Crane ship in the National Defense Reserve Fleet for the United States Navy

SS Diamond State (T-ACS-7) is a crane ship in the National Defense Reserve Fleet (NRDF) for the United States Navy. The ship was named for the state of Delaware, which is also known as the "Diamond State". The ship was initially a bulk freighter named SS Japan Mail when launched in 1961 and entered service in 1962 with the American Mail Line. In 1971, the ship was lengthened and renamed SS President Truman. In 1987, the vessel was taken over by MARAD and converted to a crane ship and in 1989, renamed Diamond State.

== History ==
Diamond State was laid down on 22 November 1960, as the break-bulk freighter SS Japan Mail, ON 287976, IMO 5170185, a Maritime Administration type (C4-S-1s) hull, under MARAD contract (MA 87). Built by Todd Shipyards, Los Angeles Division, San Pedro, Los Angeles, California, hull no. 78, she was launched on 8 August 1961 and delivered to MARAD on 19 April 1962, entering service for American Mail Line (AML), a subsidiary of American President Lines (APL). In 1971 she was lengthened and converted to a type (C6-S-1a) hull container ship by Bethlehem Steel, San Francisco, California. On 14 November 1975, the ship was renamed President Truman, after AML was merged into APL. She was returned to MARAD on 21 January 1987, and placed in the National Defense Reserve Fleet (NDRF).

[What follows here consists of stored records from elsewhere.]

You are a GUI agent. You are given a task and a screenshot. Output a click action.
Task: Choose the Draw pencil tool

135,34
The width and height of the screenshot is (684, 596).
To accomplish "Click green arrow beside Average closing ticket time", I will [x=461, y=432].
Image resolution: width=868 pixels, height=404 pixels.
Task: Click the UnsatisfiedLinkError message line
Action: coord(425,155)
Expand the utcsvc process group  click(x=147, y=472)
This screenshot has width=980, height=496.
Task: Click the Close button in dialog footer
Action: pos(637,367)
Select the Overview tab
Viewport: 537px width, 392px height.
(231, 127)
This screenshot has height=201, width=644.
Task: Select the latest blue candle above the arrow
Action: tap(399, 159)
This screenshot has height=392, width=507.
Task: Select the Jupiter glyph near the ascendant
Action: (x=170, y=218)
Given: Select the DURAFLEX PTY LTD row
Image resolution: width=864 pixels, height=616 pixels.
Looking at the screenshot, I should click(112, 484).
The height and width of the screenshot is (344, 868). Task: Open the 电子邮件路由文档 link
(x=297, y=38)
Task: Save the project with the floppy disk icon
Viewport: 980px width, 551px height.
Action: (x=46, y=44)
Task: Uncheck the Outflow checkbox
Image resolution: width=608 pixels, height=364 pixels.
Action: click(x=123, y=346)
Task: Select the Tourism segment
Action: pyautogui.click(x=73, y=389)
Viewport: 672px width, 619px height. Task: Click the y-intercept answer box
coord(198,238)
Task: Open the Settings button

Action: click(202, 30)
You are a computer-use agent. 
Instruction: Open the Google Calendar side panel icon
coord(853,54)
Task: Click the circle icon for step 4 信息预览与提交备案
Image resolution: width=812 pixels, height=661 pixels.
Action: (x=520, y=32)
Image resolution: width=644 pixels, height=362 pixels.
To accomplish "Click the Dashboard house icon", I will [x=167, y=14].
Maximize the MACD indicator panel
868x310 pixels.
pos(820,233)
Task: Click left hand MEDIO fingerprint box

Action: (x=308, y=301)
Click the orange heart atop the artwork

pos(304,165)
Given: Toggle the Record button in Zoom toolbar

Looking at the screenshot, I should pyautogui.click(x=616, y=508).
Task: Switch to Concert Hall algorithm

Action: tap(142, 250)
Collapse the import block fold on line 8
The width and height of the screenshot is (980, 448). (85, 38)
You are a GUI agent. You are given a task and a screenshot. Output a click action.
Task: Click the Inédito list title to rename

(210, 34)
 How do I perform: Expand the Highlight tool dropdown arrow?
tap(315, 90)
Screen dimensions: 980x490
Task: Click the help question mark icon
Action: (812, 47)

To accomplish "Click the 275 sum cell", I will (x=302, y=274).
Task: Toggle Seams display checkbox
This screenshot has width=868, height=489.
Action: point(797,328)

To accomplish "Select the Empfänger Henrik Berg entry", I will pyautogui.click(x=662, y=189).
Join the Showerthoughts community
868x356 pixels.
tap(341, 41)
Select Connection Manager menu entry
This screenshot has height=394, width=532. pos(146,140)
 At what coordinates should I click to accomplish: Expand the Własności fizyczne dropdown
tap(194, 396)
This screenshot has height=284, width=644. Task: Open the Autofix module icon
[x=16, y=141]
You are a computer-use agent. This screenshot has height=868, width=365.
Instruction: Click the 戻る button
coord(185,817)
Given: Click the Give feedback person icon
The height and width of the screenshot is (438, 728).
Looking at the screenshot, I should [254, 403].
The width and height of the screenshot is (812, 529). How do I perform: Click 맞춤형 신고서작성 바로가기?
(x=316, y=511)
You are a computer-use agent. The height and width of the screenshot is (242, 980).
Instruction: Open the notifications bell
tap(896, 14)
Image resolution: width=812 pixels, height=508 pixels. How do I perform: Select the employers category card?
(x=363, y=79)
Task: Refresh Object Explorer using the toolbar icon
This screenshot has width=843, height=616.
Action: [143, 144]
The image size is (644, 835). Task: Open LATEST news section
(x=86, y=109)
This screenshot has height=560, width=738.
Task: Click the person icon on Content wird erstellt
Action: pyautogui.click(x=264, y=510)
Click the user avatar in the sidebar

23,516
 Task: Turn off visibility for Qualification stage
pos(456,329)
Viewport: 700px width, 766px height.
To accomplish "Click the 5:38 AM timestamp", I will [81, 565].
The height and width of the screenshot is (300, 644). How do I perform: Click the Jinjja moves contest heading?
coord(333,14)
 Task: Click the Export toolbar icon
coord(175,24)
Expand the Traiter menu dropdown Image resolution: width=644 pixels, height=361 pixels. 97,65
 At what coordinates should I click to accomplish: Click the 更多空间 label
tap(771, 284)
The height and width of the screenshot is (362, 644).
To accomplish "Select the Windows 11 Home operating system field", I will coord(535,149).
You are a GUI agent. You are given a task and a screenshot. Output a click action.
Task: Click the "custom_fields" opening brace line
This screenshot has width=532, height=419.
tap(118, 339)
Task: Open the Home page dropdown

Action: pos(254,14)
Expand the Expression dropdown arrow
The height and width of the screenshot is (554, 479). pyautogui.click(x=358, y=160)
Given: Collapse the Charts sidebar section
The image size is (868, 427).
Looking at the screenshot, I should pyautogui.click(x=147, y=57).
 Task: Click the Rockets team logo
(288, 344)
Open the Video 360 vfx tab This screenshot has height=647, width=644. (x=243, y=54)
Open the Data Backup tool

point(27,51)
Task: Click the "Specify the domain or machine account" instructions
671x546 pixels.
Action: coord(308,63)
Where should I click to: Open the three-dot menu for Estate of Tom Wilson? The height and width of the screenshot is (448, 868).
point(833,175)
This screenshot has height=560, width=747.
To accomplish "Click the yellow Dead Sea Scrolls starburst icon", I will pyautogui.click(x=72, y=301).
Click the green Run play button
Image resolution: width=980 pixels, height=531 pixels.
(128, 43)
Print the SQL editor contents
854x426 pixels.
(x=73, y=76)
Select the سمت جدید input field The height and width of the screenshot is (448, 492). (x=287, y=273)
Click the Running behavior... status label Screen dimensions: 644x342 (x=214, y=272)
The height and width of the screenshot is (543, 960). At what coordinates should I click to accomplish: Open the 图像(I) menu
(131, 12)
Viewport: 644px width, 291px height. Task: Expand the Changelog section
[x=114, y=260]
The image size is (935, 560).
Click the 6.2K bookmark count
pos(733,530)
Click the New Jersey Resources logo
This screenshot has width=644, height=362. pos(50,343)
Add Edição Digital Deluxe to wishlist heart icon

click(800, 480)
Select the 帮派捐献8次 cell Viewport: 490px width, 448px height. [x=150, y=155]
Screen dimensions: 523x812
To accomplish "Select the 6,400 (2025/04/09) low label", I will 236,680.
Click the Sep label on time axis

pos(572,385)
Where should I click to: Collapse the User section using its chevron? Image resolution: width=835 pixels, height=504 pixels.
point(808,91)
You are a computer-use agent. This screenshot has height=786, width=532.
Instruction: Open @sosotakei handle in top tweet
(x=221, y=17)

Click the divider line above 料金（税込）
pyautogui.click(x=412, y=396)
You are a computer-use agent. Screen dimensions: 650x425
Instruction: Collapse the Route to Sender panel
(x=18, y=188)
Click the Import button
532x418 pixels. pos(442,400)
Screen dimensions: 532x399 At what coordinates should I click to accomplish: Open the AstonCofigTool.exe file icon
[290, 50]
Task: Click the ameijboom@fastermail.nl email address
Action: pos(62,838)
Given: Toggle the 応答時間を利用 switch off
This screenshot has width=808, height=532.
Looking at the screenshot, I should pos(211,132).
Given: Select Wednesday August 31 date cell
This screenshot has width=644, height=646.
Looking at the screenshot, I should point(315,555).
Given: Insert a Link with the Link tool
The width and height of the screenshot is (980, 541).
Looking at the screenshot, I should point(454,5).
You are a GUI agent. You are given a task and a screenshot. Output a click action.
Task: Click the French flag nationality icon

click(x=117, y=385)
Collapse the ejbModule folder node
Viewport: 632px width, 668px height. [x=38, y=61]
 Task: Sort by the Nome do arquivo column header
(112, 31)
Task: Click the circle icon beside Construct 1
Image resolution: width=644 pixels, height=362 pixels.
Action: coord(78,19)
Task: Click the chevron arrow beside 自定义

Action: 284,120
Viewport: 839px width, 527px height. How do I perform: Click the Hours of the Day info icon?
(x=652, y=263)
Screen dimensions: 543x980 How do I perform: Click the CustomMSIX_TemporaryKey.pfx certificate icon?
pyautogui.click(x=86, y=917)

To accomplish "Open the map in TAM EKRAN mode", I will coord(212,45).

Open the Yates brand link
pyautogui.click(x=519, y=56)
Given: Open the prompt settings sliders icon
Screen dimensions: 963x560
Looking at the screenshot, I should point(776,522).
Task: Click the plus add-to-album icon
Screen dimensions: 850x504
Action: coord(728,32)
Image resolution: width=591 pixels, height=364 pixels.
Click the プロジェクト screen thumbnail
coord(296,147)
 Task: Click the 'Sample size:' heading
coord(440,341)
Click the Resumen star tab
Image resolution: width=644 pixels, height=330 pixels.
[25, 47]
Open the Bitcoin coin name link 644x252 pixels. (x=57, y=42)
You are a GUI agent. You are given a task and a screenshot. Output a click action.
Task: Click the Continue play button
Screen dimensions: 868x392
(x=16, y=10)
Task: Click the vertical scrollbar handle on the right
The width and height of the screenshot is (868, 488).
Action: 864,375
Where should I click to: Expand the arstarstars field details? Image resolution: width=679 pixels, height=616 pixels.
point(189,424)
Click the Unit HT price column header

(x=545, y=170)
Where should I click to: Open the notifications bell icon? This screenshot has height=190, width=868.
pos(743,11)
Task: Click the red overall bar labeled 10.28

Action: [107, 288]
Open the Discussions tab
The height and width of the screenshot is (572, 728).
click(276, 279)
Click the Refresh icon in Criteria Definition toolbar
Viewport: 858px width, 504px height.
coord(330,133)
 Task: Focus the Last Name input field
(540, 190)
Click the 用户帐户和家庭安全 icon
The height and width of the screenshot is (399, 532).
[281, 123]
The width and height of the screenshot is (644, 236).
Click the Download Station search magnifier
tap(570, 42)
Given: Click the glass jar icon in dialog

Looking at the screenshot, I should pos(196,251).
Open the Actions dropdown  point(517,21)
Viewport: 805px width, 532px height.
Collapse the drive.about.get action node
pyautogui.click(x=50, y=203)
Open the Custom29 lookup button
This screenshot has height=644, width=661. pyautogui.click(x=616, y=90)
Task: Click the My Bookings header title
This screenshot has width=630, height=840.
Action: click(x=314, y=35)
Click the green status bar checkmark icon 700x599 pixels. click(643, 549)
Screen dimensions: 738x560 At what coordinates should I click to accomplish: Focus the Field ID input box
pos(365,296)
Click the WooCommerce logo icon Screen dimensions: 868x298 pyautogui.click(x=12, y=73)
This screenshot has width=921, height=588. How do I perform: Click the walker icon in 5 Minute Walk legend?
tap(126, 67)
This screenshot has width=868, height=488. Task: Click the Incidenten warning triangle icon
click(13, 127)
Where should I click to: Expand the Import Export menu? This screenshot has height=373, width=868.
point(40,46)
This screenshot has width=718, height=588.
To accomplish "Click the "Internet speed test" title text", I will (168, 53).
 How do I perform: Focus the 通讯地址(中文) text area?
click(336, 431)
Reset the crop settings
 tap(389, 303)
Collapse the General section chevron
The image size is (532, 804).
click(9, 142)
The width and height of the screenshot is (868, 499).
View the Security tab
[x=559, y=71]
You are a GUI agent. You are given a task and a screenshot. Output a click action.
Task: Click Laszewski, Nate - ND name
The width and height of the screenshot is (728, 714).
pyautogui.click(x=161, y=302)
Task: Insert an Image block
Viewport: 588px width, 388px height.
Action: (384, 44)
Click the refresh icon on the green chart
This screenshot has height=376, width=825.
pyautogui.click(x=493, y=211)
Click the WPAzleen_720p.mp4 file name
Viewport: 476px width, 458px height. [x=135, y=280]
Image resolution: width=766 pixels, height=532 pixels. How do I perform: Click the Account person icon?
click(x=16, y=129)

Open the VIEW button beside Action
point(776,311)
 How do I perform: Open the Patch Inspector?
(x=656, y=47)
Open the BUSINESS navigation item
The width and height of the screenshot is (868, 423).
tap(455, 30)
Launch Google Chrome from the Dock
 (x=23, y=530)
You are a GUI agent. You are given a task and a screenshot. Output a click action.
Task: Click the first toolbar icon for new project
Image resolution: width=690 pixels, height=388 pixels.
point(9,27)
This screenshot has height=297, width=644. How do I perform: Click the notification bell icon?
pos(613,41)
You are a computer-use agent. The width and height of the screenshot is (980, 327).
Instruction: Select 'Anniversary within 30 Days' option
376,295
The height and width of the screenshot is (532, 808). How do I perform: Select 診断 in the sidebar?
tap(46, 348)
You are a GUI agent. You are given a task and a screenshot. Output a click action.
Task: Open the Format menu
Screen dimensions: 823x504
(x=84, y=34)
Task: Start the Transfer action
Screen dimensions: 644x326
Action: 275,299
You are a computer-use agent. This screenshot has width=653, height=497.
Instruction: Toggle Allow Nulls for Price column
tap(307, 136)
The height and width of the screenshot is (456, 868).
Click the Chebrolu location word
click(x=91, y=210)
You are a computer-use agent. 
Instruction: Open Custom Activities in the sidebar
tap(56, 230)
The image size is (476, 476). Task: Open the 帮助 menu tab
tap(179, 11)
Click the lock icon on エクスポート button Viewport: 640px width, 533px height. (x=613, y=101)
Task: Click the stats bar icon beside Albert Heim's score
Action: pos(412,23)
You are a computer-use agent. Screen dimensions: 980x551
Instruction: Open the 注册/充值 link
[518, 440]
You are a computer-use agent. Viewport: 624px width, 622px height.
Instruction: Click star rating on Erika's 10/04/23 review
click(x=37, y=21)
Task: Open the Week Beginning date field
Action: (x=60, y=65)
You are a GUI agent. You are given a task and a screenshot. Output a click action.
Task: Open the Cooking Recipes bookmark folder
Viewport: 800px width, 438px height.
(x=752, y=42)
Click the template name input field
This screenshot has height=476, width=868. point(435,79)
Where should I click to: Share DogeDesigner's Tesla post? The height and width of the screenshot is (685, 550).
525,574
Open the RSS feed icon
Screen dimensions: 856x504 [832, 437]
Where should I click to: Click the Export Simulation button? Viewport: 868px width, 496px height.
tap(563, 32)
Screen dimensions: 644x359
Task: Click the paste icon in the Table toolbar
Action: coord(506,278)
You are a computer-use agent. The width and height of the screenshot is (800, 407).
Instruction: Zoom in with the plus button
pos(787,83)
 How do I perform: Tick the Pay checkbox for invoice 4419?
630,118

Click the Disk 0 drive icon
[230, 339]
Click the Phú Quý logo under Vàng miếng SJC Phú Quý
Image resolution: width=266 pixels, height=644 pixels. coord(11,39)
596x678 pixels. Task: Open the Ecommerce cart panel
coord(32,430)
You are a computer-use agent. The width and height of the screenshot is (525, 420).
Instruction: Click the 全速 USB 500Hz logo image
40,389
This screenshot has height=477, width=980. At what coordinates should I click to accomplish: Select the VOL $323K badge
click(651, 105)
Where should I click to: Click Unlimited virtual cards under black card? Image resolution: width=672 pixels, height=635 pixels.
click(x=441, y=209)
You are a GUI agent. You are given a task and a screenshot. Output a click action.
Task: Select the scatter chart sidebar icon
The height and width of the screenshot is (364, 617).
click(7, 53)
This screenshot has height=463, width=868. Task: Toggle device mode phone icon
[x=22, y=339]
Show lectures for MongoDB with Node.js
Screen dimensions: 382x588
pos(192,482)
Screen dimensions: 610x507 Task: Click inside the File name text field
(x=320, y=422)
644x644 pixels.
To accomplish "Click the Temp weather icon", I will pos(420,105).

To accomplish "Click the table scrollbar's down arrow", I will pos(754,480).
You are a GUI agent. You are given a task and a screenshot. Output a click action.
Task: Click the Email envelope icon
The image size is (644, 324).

In 1988 the ship was converted to a type (C6-S-1aq) crane ship, completed 15 December 1988, and assigned to the Ready Reserve Force, (RRF), under operation control of Military Sealift Command (MSC) and placed in service as SS Diamond State (ACS-7), 22 February 1989. Diamond State is one of 10 crane ships in the Surge Force and was berthed at Houston, Texas. and assigned to Maritime Prepositioning Ship Squadron Three and was maintained in a five-day readiness status (ROS 5). She was removed from MSC control, withdrawn from the RRF by reassignment to the NDRF (Beaumont, Texas) on 28 July 2006.